How to actually "Keep Calm and Carry On"
I love adventure. Like I LOOOOVE it. Whether it's in my backyard or on a mountain top, there's something about exploring places, people and culture that validates my core belief that 1. life is hard, but good, and 2. it's worth living to the full. I affectionately call this life journey we are all on, the Human Expedition. Our exploration of our inner and external world is an adventure like no other. It's a gift full of twists and turns, peaks and valleys, darkness and light. And like any good expedition it transforms you and delivers you to a place in which the only way to get to, was through.
The practices and suggestions in this newsletter are intended to help you with the "throughness" of life. We cannot control our circumstances, but we are in control of how we manage and attend to our experience of the circumstance. And like any other challenge, "you will get through this". But how is largely up to you. This week I will introduce three different beneficial strategies and helpful practices to help you skillfully and intentionally attend to yourself and others.
PS: These suggestions are valuable to your well-being COVID19 or not.
PPS. Take these practices in stride. Maybe chose one or two to try each day or week.
Conserve Your Mental Energy
Our brains are designed to have a negativity bias - we are more likely to scan, store and remember what is going wrong than what is going right. During times of uncertainty we are likely to experience a great deal of anxiety which feeds the brain's evolutionary negative default setting. Thoughts often spiral to dreadful places and we can get lost in the maze of "what could happen". This takes up precious mental energy that lowers our resilience to stress, interferes with logic, and narrows our vision for what's happening right now. Try to be mindful of what thoughts are occupying your mind. Are you spending a great deal of time with worried thoughts? Do you find yourself wondering "what if" often? Are you having a hard time seeing the good? Here are some practices to help you re-engage with realistic thinking that will help you conserve your mental energy for an actual threat or, more likely, for all of the positive experiences that are deserving of your attention.

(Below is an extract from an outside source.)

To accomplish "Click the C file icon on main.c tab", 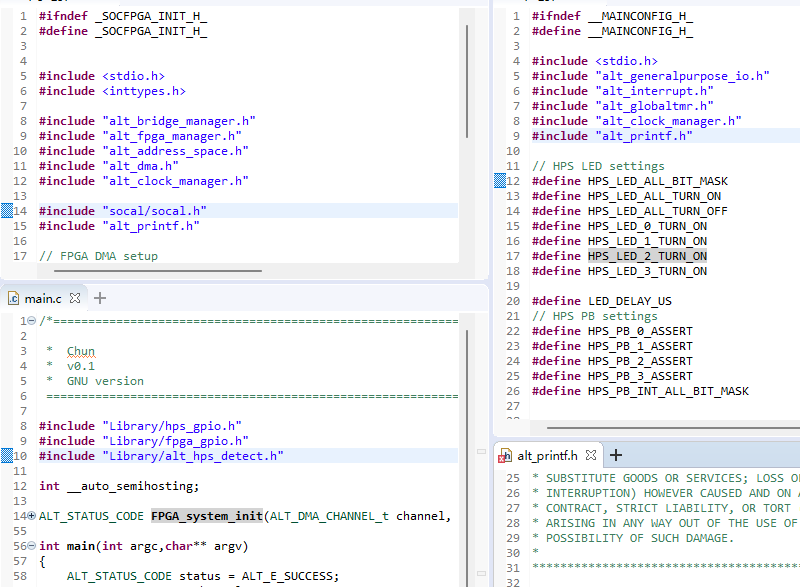I will [14, 298].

- Remind yourself "I'm alright right now" - Either as a mantra or in meditation here with Dr. Rick Hansen of the Greater Good Science Center.
- Practice gratitude - Name 3 specific things that you are thankful for that have happened in the last 24 hrs. Daily. Gratitude is a surefire practice to shift your mind from a scarcity mindset ("there will never be enough") to an abundance mindset ("there is enough").
- Make a list of what you are in control of (attitude and actions). Write it down. It seems elementary, but it helps. There are many intentional actions you can take. Focus your attention on those. This is what we call a sense of agency, and it is vital to your well-being right now.
- Track where your attention is in the present moment. Literally. Create reminders on your phone to randomly go off throughout the day. Each time you get the reminder gently ask yourself, "where's my attention right now?". Notice where your attention is and if it not where you want it to be, shift your focus to a more beneficial and present moment awareness. This practice is called Notice-Shift-Rewire. Remember - where attention goes, energy flows.
- Practice thought stopping - When you notice an intrusive negative thought, say to yourself "STOP", move on, and distract yourself with a sensory experience. Take a drink of cold water, step outside to feel the wind, turn the music up. You may have to do this 100 times for the same thought. Do it. Repeated practice makes a difference.
- Believe that good is permanent and bad is temporary. You're mom is right, this too shall pass. Just like learned helplessness is a real thing, so is Learned Optimism. When we personalize negative experiences as permanent and pervasive, it not only drains our mental energy, it sucks the life right out of us. You don't want less life, you want more.